Say how many lines in the material below hold the word "This", and say nothing else.

━━━━━ Data supplied ━━━━━

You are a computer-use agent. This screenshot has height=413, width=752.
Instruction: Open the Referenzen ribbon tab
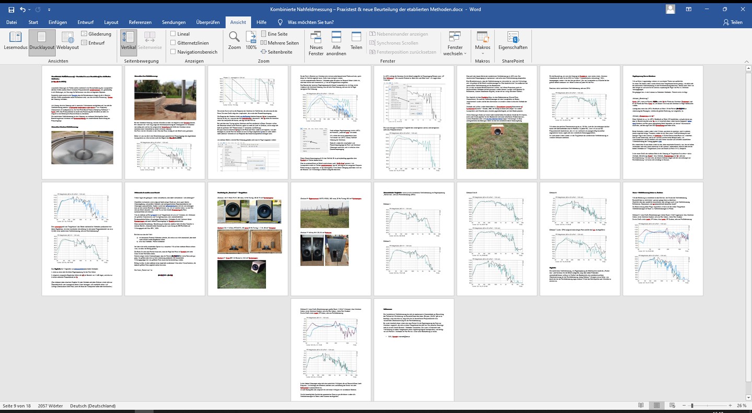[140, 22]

━━━━━
━━━━━ Data supplied ━━━━━

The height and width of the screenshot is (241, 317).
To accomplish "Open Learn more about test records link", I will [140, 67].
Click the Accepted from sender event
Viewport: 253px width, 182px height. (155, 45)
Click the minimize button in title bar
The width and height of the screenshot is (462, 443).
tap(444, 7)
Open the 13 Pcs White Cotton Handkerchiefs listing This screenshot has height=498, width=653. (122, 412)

━━━━━

# Final answer
2